Алексейка запустил руку в тарелку и слепил из кашицы скользкий комок. Предложил его Степану, придерживая между большим и указательным пальцами. Степан был бы рад отсесть еще дальше, но скамейка закончилась, одна ягодица и так повисла в воздухе.
– Сво-о-лочь, – умоляюще, с тоской в широко распахнутых глазах протянул старец, – сво-о-лочь!
– Ну, возьми, – подсказал денщик. – Не обижай юродивого! Славный он старик, царствие небесное для него. Скушай, и тогда ни костянка тебе не страшна, ни другая хворь.
– Нет, спасибо, – отшатнулся Степка и тут же взялся проверять, насколько плотно сидит на его лице респиратор.
– Странный ты хлопец, – удивился рыжеусый. – Тебе предлагают исцеление от смертельного недуга. Все, что от тебя требуется, – немножко хлебушка покушать, а ты упрямишься, как последний остолоп. Марксизм-ленинизм засел в тебе занозой? Про веру родную забыл? Это, брат, ты зря. Видишь, – он кивнул на лежащую возле печки изодранную книгу, – печь мы топим ленинизмом. Другого проку от него здесь нет.

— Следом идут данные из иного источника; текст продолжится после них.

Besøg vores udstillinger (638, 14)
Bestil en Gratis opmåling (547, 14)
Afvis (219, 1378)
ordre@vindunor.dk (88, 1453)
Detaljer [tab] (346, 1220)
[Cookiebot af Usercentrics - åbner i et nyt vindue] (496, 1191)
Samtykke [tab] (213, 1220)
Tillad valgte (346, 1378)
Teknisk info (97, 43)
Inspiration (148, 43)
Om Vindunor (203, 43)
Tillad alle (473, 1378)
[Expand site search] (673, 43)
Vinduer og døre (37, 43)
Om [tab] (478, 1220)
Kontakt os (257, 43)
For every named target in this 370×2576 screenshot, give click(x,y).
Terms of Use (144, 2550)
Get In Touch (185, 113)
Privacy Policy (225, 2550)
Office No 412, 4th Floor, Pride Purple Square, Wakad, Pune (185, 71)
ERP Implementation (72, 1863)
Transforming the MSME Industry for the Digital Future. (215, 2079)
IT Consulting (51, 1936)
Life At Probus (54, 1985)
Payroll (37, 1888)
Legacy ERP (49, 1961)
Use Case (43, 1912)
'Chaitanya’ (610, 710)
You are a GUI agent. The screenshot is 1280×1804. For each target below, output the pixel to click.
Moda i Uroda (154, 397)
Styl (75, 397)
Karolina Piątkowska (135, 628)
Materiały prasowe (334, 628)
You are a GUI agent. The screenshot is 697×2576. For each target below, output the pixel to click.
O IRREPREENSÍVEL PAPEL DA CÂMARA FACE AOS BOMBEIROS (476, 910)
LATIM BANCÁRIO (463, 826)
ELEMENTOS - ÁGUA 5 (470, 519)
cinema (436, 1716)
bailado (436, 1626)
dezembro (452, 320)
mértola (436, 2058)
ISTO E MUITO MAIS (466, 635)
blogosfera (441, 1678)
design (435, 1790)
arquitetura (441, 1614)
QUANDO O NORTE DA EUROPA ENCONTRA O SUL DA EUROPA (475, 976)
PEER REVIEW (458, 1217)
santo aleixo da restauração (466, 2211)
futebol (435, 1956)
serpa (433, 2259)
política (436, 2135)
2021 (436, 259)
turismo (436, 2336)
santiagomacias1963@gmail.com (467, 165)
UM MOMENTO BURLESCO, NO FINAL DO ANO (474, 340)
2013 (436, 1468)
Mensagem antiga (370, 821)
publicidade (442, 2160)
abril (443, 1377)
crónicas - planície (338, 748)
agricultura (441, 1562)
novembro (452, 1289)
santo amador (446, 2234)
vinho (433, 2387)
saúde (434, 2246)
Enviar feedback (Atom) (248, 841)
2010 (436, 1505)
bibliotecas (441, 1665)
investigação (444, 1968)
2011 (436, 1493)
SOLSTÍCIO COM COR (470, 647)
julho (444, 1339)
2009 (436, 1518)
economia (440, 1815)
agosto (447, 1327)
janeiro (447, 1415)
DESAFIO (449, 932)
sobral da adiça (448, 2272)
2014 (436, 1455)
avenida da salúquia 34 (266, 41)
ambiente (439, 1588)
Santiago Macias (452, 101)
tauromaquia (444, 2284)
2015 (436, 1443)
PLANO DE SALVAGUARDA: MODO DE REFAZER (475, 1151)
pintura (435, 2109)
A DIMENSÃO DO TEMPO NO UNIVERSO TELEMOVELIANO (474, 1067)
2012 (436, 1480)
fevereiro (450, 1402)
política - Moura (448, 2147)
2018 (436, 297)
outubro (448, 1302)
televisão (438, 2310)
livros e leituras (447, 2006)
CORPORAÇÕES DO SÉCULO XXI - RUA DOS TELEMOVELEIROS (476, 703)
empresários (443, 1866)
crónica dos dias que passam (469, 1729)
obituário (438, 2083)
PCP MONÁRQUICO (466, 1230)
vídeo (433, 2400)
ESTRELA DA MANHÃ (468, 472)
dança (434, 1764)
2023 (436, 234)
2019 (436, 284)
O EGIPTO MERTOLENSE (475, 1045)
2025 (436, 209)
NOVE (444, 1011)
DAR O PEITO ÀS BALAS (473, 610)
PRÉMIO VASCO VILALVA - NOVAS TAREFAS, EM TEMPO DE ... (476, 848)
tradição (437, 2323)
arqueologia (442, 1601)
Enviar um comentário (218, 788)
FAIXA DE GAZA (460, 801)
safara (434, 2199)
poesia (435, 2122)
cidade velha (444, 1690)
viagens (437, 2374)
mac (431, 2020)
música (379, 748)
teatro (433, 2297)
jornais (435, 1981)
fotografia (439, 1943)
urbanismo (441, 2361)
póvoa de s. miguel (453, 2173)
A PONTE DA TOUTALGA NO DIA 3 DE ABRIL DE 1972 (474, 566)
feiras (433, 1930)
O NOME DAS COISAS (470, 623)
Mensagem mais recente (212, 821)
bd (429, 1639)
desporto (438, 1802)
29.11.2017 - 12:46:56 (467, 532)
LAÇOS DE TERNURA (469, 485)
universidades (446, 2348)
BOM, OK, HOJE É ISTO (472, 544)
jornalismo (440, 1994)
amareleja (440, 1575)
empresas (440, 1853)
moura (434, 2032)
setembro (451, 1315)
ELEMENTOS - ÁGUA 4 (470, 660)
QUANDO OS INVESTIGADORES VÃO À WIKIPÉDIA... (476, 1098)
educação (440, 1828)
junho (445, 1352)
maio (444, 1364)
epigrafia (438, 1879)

Степан фыркнул. Сам-то он был человеком неверующим, но от матери и бабушки, которые посещали по праздникам церковь, кое-что слышал о тамошнем порядке.
– Куда ж мне причащаться, – пробурчал он в респиратор, – если я еще не исповедовался?
Денщик бросил на него настороженный взгляд. Такого ответа он не ожидал.
– Ну, что верно – то верно, – признал рыжеусый. – Но ради хлебушка, который предлагает настоящий святой, не страшно чуть- чуть отступить от порядка.
– Сволочь, – сокрушенно проскрипел Алексейка. Он вернул скользкий комок в тарелку, размешал пальцами кашицу и снова взялся за лепешку.
Громко, как выстрел, хлопнула дверь. В приемную вошел хозяйским шагом атаман. Был он хмельным и взбудораженным.
– Сво-о-лочь! – Святой старец привстал и потянулся к нему облепленными крошками руками.
Атаман резко надавил святому на плечо, тот охнул и сел обратно на скамью, вцепился обеими руками в тарелку с пережеванным хлебом, точно утопающий – в спасательный круг, и принялся активно работать челюстями.
– Ну, что там, батька? – живо поинтересовался денщик.
– Девка! – объявил атаман. – Два восемьсот. Здоровенькая.
– Так у тебя уже есть дочка! – заулыбался в рыжие усы денщик. – Бракодел, однако!
– Молчать! – весело гаркнул атаман. – Теперь две будет! Сколько бог даст, столько и будет! – Он повернулся к Степану: – Идем, друг. Дошли руки, наконец, и до тебя.
Атаман открыл ключом дверь в кабинет, вошел, не глядя, следует ли Степан за ним. Степка, само собой, препираться не стал.
Кабинет был маленьким. Письменный стол, застеленный зеленым сукном, керосиновая лампа, тройка стульев с высокими спинками, полка с гроссбухами и служащая непонятно для чего низенькая тумба. Вот и все убранство. Огромная икона Николая Чудотворца в оправе, отделанной потемневшим серебром, висела за спиной хозяина кабинета. В окно виднелся хозяйственный двор, через который как раз вели каменских лошадей. Электрические розетки на стенах за ненадобностью были забелены.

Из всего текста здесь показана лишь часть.